Gorlin syndrome is also called as nevoid basal cell carcinoma syndrome.1, 2, 3, 4 Although the patient with Gorlin syndrome may have many characteristic clinical features, in dentistry the Gorlin syndrome is always diagnosed initially by the presence multiple odontogenic keratocysts (OKCs). Here, we reported a case of Gorlin syndrome with multiple OKCs in the jawbones of a 21-year-old male patient.
This 21-year-old male patient had a past medical history of cleft lip and palate which had been treated by surgery with a relatively good clinical outcome. He came to our dental clinic for treatment of the right facial swelling with cellulitis for a week. Panoramic radiography revealed a well-defined multilocular radiolucency with corticated margin at the right posterior maxilla, extending from tooth 16 to the pterygoid plate and measuring 2.8 × 2.1 cm in size. The tooth 17 was included in the radiolucent lesion and tooth 18 and the right sinus floor was pushed upward (Fig. 1A). Moreover, another well-defined multilocular radiolucent lesion with corticated margin was discovered at the left posterior maxilla, extending from tooth 26 to the pterygoid plate and measuring 2.8 × 2.1 cm in size. The tooth 27 and the left sinus floor was pushed upward (Fig. 1A). The posterior-anterior (PA) skull film revealed calcification of the falx cerebri (Fig. 1B). In addition, the patient also had mild ocular hypertelorism, bifid rib, palmar/plantar pits, and short-ended metacarpals (data not shown). Under the clinical impression of Gorlin syndrome and the right facial cellulitis, he was admitted three days later. Furthermore, the enucleation of the bilateral maxillary cystic lesions and removal of the impacted teeth 17, 18, and 27 were performed under general anesthesia.
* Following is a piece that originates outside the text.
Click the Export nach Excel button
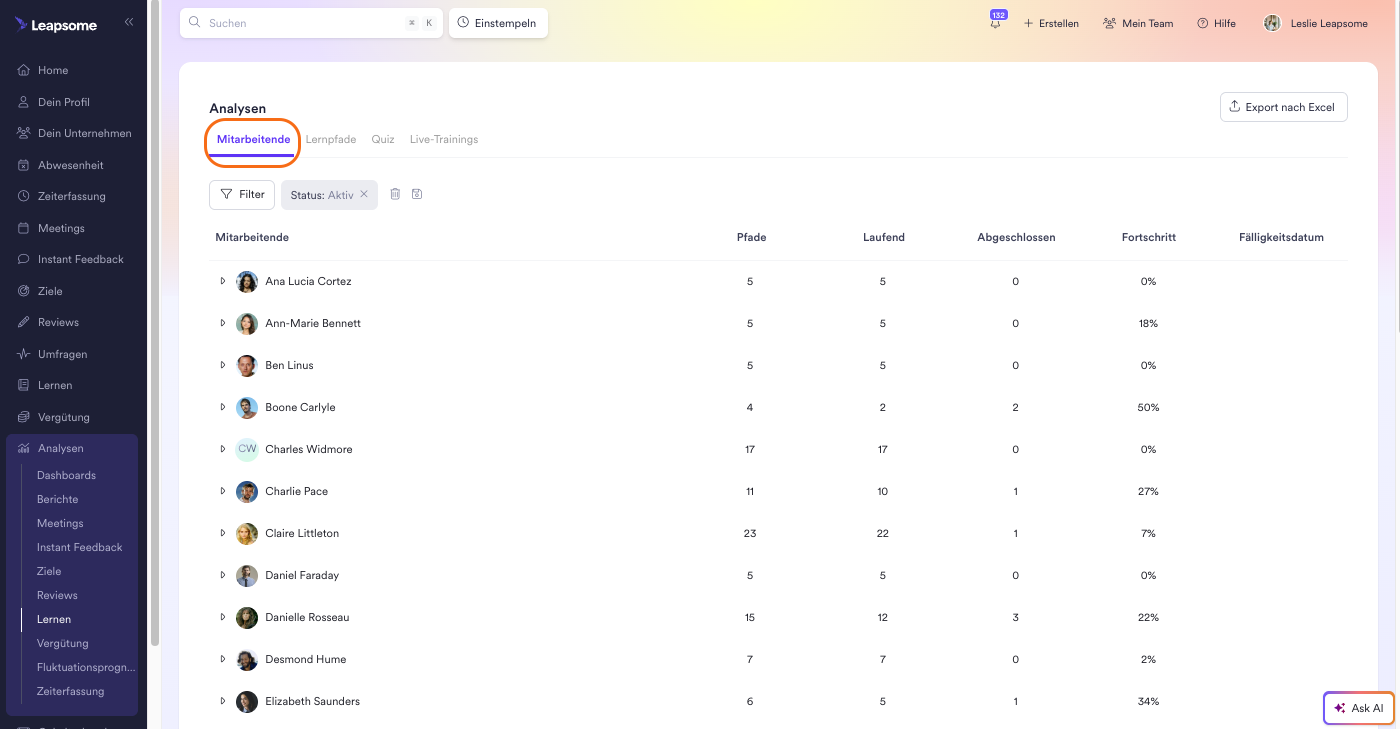This screenshot has height=729, width=1400. coord(1283,107)
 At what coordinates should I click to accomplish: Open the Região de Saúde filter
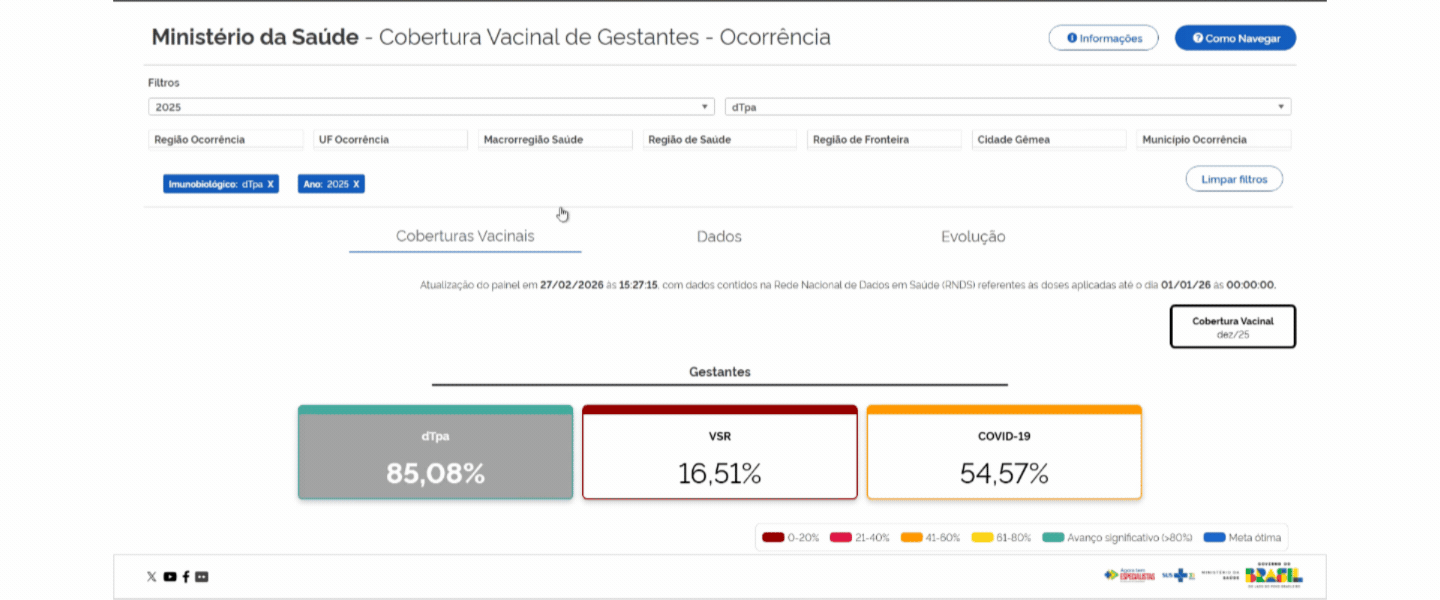click(x=719, y=140)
Approximately 4.5 months later, the patient came to our clinic with the chief complaint of pain and swelling at the bilateral posterior mandibular gingival areas. Panoramic radiography revealed two radiolucent lesions at the distal regions of teeth 37 and 47 (data not shown). These two radiolucent lesions were also enucleated under general anesthesia. All the four cystic lesions showed the same characteristic histopathological features of OKCs. Microscopically, the cystic lesion was lined by a thin layer of parakeratotic epithelium with palisaded columnar basal cells (Fig. 1C, D and E). Budding of the basal epithelial cells to form small epithelial islands into the underlying connective tissue wall was discovered (Fig. 1F and G). Moreover, odontogenic epithelial rests were also observed in the fibrous cystic wall (Fig. 1H). Therefore, the characteristic microscopical findings confirmed the diagnosis of OKC for all four cystic lesions in the maxilla and in the mandible of our patient.
Figure 1.
Radiographic and histopathological photographs of the patient with the Gorlin syndrome and odontogenic keratocysts. (A) Panoramic radiograph revealing two well-defined multilocular radiolucent lesions with corticated margin and impacted teeth 17, 18, and 27 at the bilateral posterior maxilla. (B) The posterior-anterior skull film showing calcification of the falx cerebri. (C, D and E) Medium and high-power microphotographs exhibiting a cystic lesion lined by a thin layer of parakeratotic epithelium with palisaded columnar basal cells. (F and G) High-power microphotographs showing budding of the basal epithelial cells to form small epithelial islands into the underlying connective tissue. (H) High-power microphotograph showing odontogenic epithelial rests in the fibrous cystic wall. (Hematoxylin and eosin stain; original magnification; C, 10 × ; D, 20 × ; E, 40 × ; and F, G and H, 20 × ).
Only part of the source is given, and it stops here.